"Kaki-kaki ini terasa begitu menyedihkan..." Asrul tersenyum pahit ketika merasakan kecepatan larinya menggunakan ilmu Langkah Angin tidak berbeda dengan kecepatan lari orang biasa.
Satu perubahan nyata yang dibandingkan kehidupan sebelumnya adalah pertumbuhan fisik Asrul, sebelumnya dia adalah pemuda kurus yang terlihat kurang gizi dan kurang tenaga, sama sekali tidak seperti pesilat pada umumnya namun kali ini dia memiliki nafsu makan besar serta melakukan latihan dengan aktif jadi fisiknya tumbuh menjadi besar dan kuat.
Asrul sedikit merindukan kemampuannya yang mampu berlari secepat angin, tetapi dirinya juga memahami selama dia berlatih cukup keras maka cepat atau lambat dia akan mendapatkan kemampuan itu kembali.
Setelah berlari beberapa saat, Asrul bisa melihat perkampungan di hadapannya.
Asrul duduk bersila di tepi sungai untuk mengatur kembali nafasnya, biarpun stamina yang dia miliki beberapa kali lipat daripada pemuda seusianya tetap saja dirinya begitu kelelahan setelah berlari beberapa saat.
Pandangan Asrul terarah pada sebuah rumah dengan perasaan campur aduk, dia mengetahui bahwa rumah ini akan hancur dalam waktu 20 tahun lagi.
Asrul memandang sekitarnya dan ternyata tidak ada seorangpun yang terlihat, dia tidak terlalu heran dengan kondisi ini karena perkampungan ini di kenal dengan sebutan Markas jin buang anak.
"Hai anak muda!

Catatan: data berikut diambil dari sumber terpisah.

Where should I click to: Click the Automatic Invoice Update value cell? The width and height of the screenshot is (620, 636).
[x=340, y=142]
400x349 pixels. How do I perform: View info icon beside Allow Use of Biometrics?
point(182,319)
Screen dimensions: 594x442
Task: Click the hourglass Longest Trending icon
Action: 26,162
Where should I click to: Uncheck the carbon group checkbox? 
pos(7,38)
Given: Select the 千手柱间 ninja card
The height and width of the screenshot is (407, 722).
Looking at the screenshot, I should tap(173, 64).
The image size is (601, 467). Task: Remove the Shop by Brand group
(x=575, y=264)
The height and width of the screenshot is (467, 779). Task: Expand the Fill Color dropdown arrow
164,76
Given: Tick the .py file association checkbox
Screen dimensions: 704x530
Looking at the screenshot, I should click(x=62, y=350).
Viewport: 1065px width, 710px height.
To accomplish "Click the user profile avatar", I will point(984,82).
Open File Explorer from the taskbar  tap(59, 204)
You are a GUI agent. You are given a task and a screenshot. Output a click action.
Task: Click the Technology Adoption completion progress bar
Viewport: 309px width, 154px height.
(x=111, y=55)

Apa yang sedang engkau lakukan disini? Apakah engkau telah tersesat jalan?" seorang kakek menghampiri Asrul dan menanyakan apakah Asrul memang ada tujuan ke kampung ini.

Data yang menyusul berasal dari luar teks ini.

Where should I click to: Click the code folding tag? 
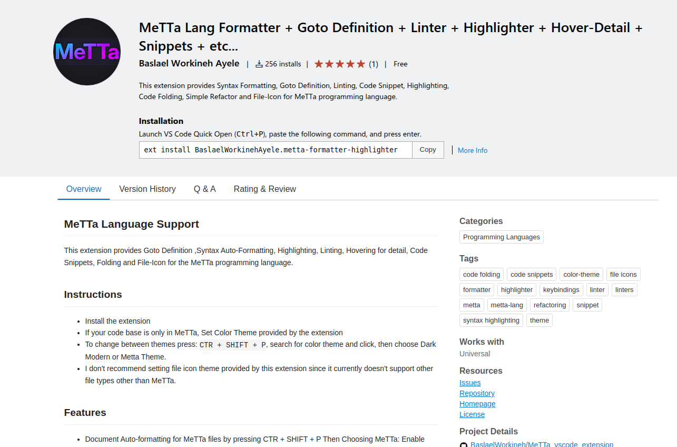482,275
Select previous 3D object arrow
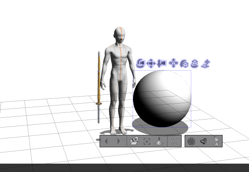 click(107, 141)
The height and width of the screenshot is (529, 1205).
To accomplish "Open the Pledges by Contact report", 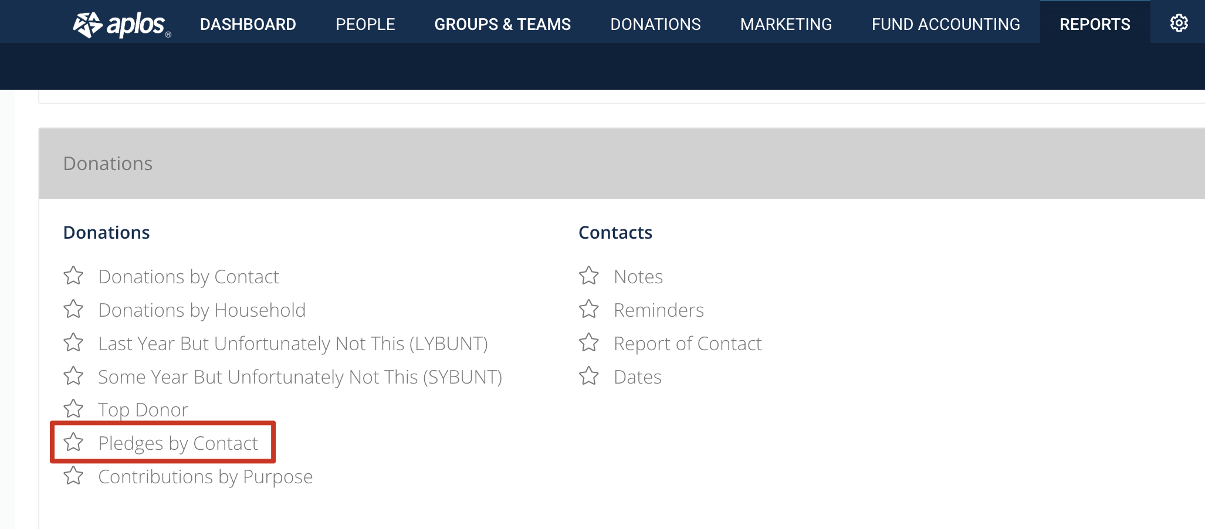I will [x=178, y=443].
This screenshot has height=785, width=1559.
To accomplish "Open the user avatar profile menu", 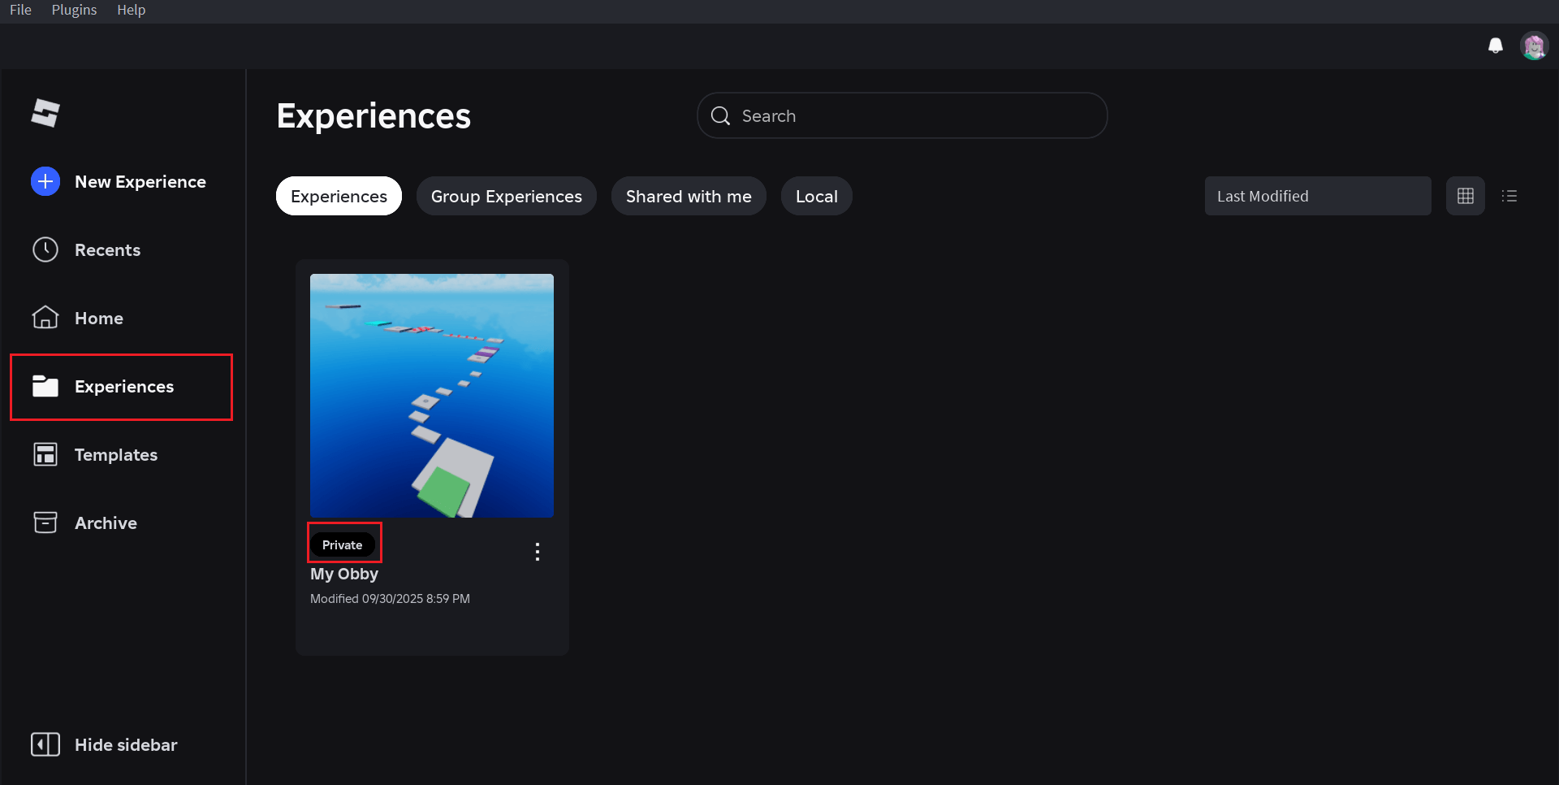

Asrul mengenal kakek yang di hadapannya. Kakek yang berusia sekitar 70 tahun sesungguhnya telah berusia 160 tahun. Karena ilmu Kanuragan yang dimilikinya, kakek itu tampak lebih muda dari kenyataannya.

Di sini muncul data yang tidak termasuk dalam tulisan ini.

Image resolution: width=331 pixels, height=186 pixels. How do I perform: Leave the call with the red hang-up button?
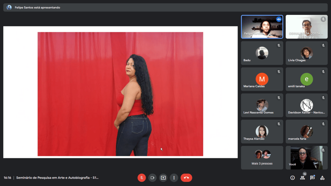tap(186, 178)
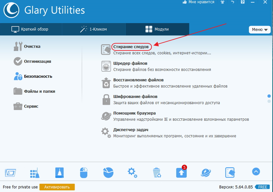Click the recycle trash bin toolbar icon
Image resolution: width=273 pixels, height=192 pixels.
coord(157,172)
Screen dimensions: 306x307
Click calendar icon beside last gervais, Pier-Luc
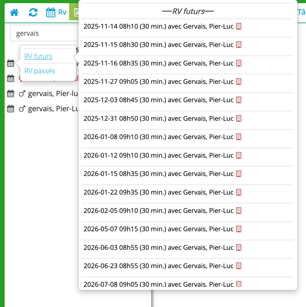pyautogui.click(x=10, y=109)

Kakek itu adalah pemimpin Padepokan Kun-Billah yang di kenalnya pada kehidupan sebelumnya. Beliau kembali mengambil alih posisi kepemimpinan Padepokan, karena beliau menugaskan Mbah Jena memenangkan jabatan gubernur Batavia. Asrul tidak berkata apa-apa dan hanya bersujud seraya mencium tangan kakek itu.
"Baiklah kalau engkau tidak mau mengatakan tujuanmu kemari. Tapi setidaknya engkau bersedia kan menyebutkan siapa namamu?" kakek itu memaklumi jika Asrul tidak mau mengatakan tujuan kedatangannya.
"Nama saya Asrul kakek."
"Baiklah Asrul, ayo ikut kakek." kakek itu merangkul pundak Asrul dan mengajaknya berjalan menuju danau yang tidak jauh dari tempat mereka berdiri.
Asrul memandangi beberapa stick pancing yang sedang di tajur ke air danau.
"Apa yang sedang kau lihat Asrul? Kakek yang telah meletakkan pancing itu. Banyak orang yang memancing di sini mengatakan bahwa di sini banyak ikan. Tetapi kakek belum dapat apa-apa."
Asrul mengangkat pancing itu dan di lihatnya kail itu tidak ada umpannya. "Ditungguin sampai berumur seratus tahun juga gak bakalan dapat ikan kalau memancing tidak memakai umpan."
"Kau bilang apa anak muda?" walaupun Asrul berkata pelan, kakek itu bisa mendengarnya dengan jelas. Panca indera kakek ini jauh lebih jelas walaupun usianya sudah ratusan tahun.
"Kakek harus menggunakan umpan untuk memancing ikan itu." Asrul menjawab dengan gugup, karena tidak menyangka ternyata kakek itu mendengar perkataannya yang dikira Asrul tidak mungkin didengar oleh kakek.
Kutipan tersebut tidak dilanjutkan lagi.